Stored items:

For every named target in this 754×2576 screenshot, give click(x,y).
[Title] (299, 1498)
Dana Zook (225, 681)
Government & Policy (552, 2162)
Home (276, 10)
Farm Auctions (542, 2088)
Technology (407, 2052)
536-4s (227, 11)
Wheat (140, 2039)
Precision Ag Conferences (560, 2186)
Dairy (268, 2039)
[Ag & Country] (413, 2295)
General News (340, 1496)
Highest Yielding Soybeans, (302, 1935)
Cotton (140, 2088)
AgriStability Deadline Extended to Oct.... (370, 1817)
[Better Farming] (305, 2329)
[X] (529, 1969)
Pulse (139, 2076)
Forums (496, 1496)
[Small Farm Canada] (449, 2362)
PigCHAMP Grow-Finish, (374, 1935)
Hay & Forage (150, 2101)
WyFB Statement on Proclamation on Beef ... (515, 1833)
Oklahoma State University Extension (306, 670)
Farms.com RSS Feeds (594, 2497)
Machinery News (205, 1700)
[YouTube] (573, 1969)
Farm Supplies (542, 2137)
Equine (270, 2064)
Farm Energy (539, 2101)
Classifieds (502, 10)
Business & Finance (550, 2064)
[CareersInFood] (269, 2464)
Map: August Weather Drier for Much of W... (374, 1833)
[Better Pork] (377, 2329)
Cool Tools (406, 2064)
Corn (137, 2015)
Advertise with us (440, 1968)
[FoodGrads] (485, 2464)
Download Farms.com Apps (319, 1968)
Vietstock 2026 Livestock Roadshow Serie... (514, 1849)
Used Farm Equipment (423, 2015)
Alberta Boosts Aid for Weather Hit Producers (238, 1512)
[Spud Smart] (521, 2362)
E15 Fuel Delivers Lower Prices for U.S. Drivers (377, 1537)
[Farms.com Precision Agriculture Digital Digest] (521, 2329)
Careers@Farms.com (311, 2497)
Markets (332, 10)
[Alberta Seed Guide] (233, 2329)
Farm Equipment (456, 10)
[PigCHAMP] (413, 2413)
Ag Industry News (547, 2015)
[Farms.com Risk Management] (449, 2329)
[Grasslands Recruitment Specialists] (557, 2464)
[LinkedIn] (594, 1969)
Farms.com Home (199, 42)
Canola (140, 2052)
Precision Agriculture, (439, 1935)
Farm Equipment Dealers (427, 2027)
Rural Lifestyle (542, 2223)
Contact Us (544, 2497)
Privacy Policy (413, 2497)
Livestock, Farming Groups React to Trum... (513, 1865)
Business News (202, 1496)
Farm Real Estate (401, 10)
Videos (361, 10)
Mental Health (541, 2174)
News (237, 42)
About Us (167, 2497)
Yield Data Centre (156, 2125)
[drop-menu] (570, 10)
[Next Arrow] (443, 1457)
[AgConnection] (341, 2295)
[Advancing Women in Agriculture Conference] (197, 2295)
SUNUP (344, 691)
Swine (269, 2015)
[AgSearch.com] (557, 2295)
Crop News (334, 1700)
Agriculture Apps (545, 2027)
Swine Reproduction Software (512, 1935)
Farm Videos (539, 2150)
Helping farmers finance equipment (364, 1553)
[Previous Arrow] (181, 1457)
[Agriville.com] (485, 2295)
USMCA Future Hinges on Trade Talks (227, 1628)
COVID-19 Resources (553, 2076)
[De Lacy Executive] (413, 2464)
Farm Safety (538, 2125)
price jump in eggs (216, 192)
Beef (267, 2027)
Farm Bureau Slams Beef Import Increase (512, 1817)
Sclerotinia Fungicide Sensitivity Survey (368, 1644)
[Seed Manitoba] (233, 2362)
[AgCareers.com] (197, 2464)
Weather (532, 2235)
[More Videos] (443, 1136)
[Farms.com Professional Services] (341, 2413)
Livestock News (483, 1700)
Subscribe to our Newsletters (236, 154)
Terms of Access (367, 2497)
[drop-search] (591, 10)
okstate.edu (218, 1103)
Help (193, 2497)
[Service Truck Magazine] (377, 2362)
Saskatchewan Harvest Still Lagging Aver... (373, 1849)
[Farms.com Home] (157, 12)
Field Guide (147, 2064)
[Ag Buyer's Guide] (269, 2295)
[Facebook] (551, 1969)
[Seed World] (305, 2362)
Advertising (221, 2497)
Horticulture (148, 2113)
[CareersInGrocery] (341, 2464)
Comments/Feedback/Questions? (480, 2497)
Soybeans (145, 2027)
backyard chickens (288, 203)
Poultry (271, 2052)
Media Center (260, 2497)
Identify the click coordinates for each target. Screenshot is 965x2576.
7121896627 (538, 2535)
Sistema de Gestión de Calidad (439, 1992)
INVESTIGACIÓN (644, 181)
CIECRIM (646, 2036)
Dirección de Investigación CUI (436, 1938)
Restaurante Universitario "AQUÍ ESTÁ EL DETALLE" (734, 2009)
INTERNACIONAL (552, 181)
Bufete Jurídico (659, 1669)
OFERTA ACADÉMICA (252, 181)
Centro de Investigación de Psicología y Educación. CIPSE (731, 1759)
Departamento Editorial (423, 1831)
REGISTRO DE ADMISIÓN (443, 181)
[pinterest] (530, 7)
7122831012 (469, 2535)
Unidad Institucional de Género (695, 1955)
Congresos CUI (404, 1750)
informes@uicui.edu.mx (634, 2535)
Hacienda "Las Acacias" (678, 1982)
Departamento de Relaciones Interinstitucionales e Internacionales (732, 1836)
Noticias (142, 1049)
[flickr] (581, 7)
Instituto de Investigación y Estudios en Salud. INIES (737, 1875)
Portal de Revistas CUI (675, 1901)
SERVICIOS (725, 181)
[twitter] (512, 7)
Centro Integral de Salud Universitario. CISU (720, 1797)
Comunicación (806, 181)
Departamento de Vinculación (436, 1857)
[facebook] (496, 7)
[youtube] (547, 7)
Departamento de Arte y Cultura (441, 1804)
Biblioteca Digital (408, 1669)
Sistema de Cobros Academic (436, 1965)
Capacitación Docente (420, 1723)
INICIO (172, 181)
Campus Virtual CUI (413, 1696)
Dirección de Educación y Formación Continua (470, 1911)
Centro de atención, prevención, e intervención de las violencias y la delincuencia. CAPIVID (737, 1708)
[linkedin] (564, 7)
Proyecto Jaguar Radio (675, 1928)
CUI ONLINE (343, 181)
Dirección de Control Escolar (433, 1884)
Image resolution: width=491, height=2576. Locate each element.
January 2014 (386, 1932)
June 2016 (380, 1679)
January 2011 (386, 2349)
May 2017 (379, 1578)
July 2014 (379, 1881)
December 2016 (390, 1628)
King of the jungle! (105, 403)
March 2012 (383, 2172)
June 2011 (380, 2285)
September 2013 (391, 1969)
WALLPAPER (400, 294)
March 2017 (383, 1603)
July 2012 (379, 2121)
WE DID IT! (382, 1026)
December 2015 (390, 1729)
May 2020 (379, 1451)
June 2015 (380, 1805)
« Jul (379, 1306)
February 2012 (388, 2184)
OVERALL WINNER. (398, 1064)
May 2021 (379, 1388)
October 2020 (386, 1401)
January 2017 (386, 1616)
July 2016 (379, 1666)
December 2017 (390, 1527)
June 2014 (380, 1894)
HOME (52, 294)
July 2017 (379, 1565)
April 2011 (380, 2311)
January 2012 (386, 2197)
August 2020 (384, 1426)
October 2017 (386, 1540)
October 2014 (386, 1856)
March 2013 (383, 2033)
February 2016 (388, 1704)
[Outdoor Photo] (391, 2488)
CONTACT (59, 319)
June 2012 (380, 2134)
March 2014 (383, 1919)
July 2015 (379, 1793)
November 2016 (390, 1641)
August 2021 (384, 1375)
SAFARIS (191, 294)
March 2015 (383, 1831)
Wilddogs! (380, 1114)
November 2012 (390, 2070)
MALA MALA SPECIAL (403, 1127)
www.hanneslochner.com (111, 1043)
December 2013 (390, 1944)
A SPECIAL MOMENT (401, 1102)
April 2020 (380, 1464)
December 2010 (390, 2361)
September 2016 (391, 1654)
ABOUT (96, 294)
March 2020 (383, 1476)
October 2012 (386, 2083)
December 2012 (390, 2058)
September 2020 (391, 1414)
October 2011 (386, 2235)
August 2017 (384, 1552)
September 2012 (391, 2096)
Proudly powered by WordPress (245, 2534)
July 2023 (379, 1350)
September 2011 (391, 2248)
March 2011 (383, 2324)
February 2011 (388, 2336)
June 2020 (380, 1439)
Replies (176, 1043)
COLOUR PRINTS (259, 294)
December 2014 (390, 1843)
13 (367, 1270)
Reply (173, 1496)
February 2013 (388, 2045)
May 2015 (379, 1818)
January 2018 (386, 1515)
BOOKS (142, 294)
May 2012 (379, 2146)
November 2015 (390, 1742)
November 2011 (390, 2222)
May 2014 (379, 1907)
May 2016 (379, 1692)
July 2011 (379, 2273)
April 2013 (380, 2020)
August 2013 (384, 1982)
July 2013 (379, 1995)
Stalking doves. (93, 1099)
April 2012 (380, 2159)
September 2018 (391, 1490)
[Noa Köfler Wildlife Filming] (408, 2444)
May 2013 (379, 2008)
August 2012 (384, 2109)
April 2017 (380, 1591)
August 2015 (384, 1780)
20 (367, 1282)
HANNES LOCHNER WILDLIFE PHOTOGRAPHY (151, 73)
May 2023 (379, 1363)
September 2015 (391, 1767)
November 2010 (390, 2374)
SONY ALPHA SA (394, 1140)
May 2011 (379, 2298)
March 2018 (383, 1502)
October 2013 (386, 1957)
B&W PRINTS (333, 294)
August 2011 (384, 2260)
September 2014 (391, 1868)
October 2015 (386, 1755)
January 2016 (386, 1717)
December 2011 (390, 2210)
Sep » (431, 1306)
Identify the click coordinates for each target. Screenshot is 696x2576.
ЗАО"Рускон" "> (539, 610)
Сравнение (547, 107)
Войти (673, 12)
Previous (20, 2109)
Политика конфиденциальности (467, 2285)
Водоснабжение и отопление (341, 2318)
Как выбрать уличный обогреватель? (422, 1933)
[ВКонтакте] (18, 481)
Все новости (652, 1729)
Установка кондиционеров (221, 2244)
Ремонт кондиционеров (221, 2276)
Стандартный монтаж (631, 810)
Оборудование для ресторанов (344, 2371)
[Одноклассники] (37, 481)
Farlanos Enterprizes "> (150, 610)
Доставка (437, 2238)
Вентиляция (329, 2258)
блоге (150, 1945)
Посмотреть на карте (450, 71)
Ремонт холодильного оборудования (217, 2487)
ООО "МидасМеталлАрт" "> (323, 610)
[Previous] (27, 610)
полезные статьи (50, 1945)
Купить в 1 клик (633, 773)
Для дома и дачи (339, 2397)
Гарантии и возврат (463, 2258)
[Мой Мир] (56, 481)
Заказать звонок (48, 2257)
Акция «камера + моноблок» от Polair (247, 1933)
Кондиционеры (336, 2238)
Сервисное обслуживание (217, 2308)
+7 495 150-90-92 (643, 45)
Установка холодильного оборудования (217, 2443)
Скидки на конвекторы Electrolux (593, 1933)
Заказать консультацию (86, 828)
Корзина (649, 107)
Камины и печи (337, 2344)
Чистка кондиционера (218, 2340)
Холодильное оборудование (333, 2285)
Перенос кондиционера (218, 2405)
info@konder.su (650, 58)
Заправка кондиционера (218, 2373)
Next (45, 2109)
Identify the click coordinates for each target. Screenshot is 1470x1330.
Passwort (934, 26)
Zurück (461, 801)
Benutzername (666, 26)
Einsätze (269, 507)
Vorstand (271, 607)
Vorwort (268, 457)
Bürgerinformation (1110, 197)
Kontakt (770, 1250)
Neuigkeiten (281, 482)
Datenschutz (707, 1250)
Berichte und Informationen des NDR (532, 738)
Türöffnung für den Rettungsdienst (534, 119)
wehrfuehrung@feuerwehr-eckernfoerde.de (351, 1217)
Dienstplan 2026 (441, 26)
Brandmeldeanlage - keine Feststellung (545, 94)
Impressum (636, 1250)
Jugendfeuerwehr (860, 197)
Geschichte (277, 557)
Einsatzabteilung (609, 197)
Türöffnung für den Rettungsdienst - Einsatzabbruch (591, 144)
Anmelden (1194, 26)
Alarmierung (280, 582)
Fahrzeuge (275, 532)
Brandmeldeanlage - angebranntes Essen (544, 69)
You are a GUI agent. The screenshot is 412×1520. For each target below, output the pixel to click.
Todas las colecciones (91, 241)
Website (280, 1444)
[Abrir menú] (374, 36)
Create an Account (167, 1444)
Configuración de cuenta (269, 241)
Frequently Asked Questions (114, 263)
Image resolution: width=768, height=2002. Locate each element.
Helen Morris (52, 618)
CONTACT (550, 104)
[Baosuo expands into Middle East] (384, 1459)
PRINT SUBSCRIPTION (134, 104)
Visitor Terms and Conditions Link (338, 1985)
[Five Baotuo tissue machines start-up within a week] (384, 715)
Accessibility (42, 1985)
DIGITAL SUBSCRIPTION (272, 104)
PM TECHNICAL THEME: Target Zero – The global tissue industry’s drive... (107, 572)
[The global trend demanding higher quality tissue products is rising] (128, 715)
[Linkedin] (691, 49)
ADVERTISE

** About this task **
Take exactly the lines from the one containing "Crop News (334, 1700)" through the one containing "[Service Truck Magazine] (377, 2362)" in the data above, and output them with nothing added.

** Exercise output **
Crop News (334, 1700)
Agriculture Apps (545, 2027)
Swine Reproduction Software (512, 1935)
Farm Videos (539, 2150)
Helping farmers finance equipment (364, 1553)
[Previous Arrow] (181, 1457)
[Agriville.com] (485, 2295)
USMCA Future Hinges on Trade Talks (227, 1628)
COVID-19 Resources (553, 2076)
[De Lacy Executive] (413, 2464)
Farm Safety (538, 2125)
price jump in eggs (216, 192)
Beef (267, 2027)
Farm Bureau Slams Beef Import Increase (512, 1817)
Sclerotinia Fungicide Sensitivity Survey (368, 1644)
[Seed Manitoba] (233, 2362)
[AgCareers.com] (197, 2464)
Weather (532, 2235)
[More Videos] (443, 1136)
[Farms.com Professional Services] (341, 2413)
Livestock News (483, 1700)
Subscribe to our Newsletters (236, 154)
Terms of Access (367, 2497)
[drop-search] (591, 10)
okstate.edu (218, 1103)
Help (193, 2497)
[Service Truck Magazine] (377, 2362)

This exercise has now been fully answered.